The data that is ultimately visible to players on the web is also a relatively small amount of data: keeping the last 1,000 character events around for a blog system, a full character sheet, PvP rankings, etc. could all be stored in a handful of GB. Any relational database you care to name can probably handle it, on a cheap server from whatever vendor you like, on any storage solution you like - the whole thing can even be backed up onto a $20 flash drive if you want backups. Again, this is not a big deal.
...And then there's the meaty metrics, the things that let you generate pretty graphs of "death by level and zone" for the past month of game activity. Turns out, that's quite a bit of data. Darius Kazemi identified storage to be one of the big hurdles in dealing with gameplay metrics, in his talk with Larry Mellon at Austin GDC: Wake Up and Smell the Metrics! From the informal survey I've performed, a terabyte of data per month is easy to generate with decent coverage and a decent number of players; the field of suitable databases suddenly narrows.

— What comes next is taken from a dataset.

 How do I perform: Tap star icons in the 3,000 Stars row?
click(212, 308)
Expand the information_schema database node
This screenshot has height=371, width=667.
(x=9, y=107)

To handle a terabyte of data (assuming you can condense most of the data down to reports once it's a month old), you have to invest a bit more in your database server: a RAID of high end disks is the tip of the iceberg, 8GB RAM is a good starting point, and 4 cores is a minimum (CPU is almost definitely not your first bottleneck). You're probably shelling out big money for your database license now, and adding capacity is far from a linear exercise.

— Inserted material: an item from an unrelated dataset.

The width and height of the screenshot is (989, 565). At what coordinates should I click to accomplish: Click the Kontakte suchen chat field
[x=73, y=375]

In game development, we're often inclined to point to these kinds of problems and proudly declare that we're working on problems no one else is, so we probably can't use any one else's expertise. It's quite often true in game AI programming, graphics, and so on, but in this case the opposite is true: we've got options on who to emulate. The approach I outlined above is close to a low-end enterprise data warehousing model; they probably use more Java and have bigger budgets, but I think it's recognizable. MMOG servers can resemble enterprise software so thoroughly at times that even Sun Microsystems has started getting involved!
...But it's not the only model to follow. As it turns out, web developers deal with very similar problems: the access log on web servers gathers usage data at the same kind of granularity as "every time a character swings their axe," and moderately popular sites probably see data quantities on par with most MMOGs. Facebook claims it's logging system handles tens of billions1 of messages per day, which is hundreds of thousands of messages per second.
And you know what? These guys aren't logging all data to a central server immediately, because it doesn't scale. They aren't even trying to parse and load into databases. They aren't buying really expensive machines to choke down all of that data. Instead, they're going distributed, and utilizing something like Google's MapReduce - often in the form of Hadoop.
For comparison to the aforementioned "baseline beefy database server," I took a look at what a small cluster of decent Dell machines could provide. $10,000 - what could be, by itself, the price of a database license - can build a small cluster with 8TB of triply redundant storage2. With a system like MapReduce, you can actually utilize all that distributed horsepower to chew through data analysis. What's more, storage and processing capabality scales somewhat linearly with cost!3
I haven't been able to put this talk to any serious test just yet, but I have some ideas. Time-to-level data should be easy to generate, deaths per level, and even the relative popularity of different zones should all be straight-forward. It's a very different paradigm from relational databases, but then SQL presents its own unique challenges too. It's not a full solution yet by any means, but on the other hand the ability to store that much data, and process it however you like... it has a lot of potential.
1. High Scalability has the article where I first heard the number, although their math is off by an order of magnitude. Some of my arguments here are echoes of the conclusions over there.
2. You can easily hit 16GB RAM total, 32 cores, and 24 1TB disks spread out across 4 machines. Each datum being stored exists on three of the four machines, so whatever kind of hardware failure you have - up to and including one of the machines completely failing - data isn't lost. You also have higher total I/O bandwidth.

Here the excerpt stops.